Критика эта была бы куда боле действенной, если бы предложили что-нибудь получше парламентской демократии. Синдикалисты даже не пытаются совратить обывателя своей аргументацией. Все их доводы сводятся к тому, что квалифицированное меньшинство работников жизненноважных отраслей промышленности стачечными методами разрушит национальную экономику и всех поставит раком. Это всё равно, что захватить электростанцию и держать электроснабжение в заложниках. Сама по себе доктрина апеллирует к принуждению и вызывает только лишь желание ответить силой. Бесполезно оправдываться, что конечной целью принуждения будет завоевание свободы, ведь предложенные порядки не основываются на воле масс. Смена общественных аттитюдов обычно происходит медленно, но иногда ускоряется под действием насилия – в этих пределах подобные методы и сработают. Однако истинной целью друга свободы является не принуждение, а убеждение. Навязывать свободу тем, кто не желает свободы в нашем понимании, значит расписываться в своей несостоятельности. Поэтому всем, кто уподобляется синдикалистам, лучше ждать успеха от риторики.

Но и путать цели со средствами тоже не стоит: как бы мы ни отвращались от попыток загнать голодом в страну Муравию, всё равно мы не спорим с тем, чего добиваются синдикалисты.
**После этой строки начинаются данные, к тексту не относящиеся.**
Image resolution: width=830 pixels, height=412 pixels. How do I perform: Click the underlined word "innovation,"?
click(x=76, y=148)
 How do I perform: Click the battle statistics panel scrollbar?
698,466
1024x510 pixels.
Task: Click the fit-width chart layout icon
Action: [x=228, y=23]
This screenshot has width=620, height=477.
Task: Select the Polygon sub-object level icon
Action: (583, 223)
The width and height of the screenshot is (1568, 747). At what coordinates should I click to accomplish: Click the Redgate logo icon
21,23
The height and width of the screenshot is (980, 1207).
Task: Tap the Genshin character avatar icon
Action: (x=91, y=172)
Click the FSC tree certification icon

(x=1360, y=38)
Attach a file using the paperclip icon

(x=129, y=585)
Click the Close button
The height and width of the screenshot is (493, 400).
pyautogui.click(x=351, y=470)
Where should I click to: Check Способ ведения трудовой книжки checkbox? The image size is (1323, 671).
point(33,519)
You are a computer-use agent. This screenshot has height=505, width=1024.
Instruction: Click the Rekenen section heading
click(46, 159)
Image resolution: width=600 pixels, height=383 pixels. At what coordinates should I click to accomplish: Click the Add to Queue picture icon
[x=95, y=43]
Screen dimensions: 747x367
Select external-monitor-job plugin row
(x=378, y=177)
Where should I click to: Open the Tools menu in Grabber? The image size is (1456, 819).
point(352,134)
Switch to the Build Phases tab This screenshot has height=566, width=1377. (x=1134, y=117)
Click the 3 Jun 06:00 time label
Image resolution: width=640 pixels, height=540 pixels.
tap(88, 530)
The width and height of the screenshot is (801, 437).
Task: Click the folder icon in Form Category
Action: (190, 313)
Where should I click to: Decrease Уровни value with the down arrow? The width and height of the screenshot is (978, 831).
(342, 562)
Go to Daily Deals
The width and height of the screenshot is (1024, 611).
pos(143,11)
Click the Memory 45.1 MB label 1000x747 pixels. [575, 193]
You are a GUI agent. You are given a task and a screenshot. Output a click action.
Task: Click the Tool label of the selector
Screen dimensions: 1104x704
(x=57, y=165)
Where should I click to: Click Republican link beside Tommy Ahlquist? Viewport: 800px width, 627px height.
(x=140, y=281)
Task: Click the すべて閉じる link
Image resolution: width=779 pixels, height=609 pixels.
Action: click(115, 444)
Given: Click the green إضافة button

Предлагаю отвлечься от критики нашего парламентаризма, а рассмотреть лишь те качества демократии, которые сохранятся и после отмены частной собственности. Определённые пороки останутся неотъемлимой частью любой представительной власти: бред величия у депутатов, необходимый для впечатления избирателей; неизбежная привычка к лицемерию, поддерживаемая неумением публики распознать притворство; определённый привкус цинизма, ощущаемого необходимым для удержания кресел. Вина демократии в этом равна депутатской вине, ведь невозможно пробиться без подхалимства. Но всё равно можно разоблачить подлеца и осознать недостаток как нечто неизбежное при нынешних формах народовластия. В особенно крупных государствах встаёт ещё проблема удалённости слуг народа от их электората – удалённости в психологическом смысле, а не географическом. Законоположники пользуются всевозможными излишествами за толстыми стенами из кирпичей и полицейских, защищающих их от народного вопля. Со временем они забывают свои страстные клятвы на предвыборной кампании; проникаются убеждённостью в своём призвании служить обществу в целом, а не группам населения, которые чем-то недовольны. В то же самое время интересы общества настолько неясные, что могут легко быть спутаны с личным интересом политиков. Именно это побуждает законодательную власть к предательству (сознательному или безотчётному) по отношению к народу – тем объяснимей отказ от демократической идеологии у наиболее решительных друзей труда.